• Exercise input:
--- START ---

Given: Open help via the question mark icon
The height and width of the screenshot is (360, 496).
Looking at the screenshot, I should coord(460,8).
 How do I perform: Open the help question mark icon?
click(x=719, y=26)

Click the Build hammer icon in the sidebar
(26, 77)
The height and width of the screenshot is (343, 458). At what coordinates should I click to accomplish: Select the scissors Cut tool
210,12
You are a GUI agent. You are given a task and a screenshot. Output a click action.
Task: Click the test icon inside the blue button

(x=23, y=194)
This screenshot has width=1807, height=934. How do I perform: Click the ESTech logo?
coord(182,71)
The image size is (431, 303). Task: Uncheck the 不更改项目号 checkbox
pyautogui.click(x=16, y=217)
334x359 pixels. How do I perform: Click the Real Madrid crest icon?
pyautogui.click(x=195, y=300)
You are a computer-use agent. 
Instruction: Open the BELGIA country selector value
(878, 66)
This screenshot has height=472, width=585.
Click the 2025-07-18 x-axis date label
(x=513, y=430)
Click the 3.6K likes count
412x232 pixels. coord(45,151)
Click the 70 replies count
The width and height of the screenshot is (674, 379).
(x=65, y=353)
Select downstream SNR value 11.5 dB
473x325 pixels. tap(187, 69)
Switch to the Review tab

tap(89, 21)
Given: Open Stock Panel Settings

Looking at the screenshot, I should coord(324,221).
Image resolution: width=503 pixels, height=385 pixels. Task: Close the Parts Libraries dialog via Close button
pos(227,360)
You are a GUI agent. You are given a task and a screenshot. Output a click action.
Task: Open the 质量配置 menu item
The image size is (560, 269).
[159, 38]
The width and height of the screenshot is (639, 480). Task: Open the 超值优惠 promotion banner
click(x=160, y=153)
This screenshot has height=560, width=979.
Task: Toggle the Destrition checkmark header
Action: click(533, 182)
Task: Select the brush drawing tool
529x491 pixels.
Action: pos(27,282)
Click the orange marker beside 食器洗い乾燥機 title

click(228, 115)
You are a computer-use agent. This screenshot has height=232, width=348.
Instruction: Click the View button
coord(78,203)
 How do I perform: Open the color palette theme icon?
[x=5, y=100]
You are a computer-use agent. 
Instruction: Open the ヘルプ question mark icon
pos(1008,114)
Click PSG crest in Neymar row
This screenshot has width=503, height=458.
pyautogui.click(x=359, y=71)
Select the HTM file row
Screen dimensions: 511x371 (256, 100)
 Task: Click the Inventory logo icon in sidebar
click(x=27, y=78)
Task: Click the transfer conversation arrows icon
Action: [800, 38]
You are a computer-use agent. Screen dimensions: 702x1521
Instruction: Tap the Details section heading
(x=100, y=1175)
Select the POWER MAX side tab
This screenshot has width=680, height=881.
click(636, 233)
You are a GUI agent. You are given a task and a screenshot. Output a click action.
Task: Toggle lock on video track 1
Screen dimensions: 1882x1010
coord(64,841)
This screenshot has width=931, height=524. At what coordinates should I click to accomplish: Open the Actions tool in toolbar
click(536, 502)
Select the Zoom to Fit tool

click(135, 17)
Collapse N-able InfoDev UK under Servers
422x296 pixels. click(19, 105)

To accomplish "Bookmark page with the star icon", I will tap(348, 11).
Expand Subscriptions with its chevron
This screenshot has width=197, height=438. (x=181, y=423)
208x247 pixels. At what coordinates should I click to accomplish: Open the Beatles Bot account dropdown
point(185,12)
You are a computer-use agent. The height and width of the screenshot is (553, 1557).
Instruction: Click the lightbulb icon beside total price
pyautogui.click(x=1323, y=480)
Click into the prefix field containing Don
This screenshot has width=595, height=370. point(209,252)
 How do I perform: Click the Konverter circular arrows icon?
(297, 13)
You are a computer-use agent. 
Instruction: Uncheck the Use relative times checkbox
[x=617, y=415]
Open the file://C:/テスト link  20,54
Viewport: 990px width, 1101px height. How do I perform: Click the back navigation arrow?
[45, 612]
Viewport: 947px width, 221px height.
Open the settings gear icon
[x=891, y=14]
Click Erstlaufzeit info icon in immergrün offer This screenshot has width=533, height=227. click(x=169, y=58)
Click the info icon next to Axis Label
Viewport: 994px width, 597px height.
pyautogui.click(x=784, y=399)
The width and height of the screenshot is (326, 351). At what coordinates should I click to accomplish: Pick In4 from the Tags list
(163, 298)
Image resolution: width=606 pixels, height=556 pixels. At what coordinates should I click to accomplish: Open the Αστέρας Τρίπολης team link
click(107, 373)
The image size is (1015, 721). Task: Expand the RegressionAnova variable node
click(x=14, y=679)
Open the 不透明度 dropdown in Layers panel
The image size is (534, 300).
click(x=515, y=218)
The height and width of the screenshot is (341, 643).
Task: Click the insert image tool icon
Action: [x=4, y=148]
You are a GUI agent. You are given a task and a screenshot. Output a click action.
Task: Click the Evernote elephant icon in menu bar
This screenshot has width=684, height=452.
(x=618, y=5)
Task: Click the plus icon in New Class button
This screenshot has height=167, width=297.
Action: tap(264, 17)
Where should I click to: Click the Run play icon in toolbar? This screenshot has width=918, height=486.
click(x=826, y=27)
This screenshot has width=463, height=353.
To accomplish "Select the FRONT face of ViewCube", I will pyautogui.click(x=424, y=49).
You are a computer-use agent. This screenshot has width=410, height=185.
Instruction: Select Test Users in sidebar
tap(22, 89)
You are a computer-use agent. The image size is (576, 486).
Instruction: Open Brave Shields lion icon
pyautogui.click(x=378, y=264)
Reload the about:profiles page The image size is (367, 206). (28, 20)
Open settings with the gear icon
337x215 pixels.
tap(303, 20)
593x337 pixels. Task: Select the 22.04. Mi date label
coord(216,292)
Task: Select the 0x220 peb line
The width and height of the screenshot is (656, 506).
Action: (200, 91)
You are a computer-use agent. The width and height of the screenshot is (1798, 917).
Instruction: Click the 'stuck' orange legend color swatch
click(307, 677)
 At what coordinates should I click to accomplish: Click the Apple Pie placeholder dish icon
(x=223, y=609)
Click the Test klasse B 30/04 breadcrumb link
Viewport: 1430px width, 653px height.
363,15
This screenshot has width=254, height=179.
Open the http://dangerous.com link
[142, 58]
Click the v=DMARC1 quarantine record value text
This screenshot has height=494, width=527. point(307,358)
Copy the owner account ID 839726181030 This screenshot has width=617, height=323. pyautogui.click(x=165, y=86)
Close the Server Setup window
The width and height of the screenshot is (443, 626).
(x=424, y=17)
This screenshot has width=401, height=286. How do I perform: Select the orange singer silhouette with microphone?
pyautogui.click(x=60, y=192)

--- END ---

Each line from the one with "You are a computer-use agent. The image" through the end of the records above should be written out exactly. No other line should appear.

You are a computer-use agent. The image size is (576, 486).
Instruction: Open Brave Shields lion icon
pyautogui.click(x=378, y=264)
Reload the about:profiles page The image size is (367, 206). (28, 20)
Open settings with the gear icon
337x215 pixels.
tap(303, 20)
593x337 pixels. Task: Select the 22.04. Mi date label
coord(216,292)
Task: Select the 0x220 peb line
The width and height of the screenshot is (656, 506).
Action: (200, 91)
You are a computer-use agent. The width and height of the screenshot is (1798, 917).
Instruction: Click the 'stuck' orange legend color swatch
click(307, 677)
 At what coordinates should I click to accomplish: Click the Apple Pie placeholder dish icon
(x=223, y=609)
Click the Test klasse B 30/04 breadcrumb link
Viewport: 1430px width, 653px height.
363,15
This screenshot has width=254, height=179.
Open the http://dangerous.com link
[142, 58]
Click the v=DMARC1 quarantine record value text
This screenshot has height=494, width=527. point(307,358)
Copy the owner account ID 839726181030 This screenshot has width=617, height=323. pyautogui.click(x=165, y=86)
Close the Server Setup window
The width and height of the screenshot is (443, 626).
(x=424, y=17)
This screenshot has width=401, height=286. How do I perform: Select the orange singer silhouette with microphone?
pyautogui.click(x=60, y=192)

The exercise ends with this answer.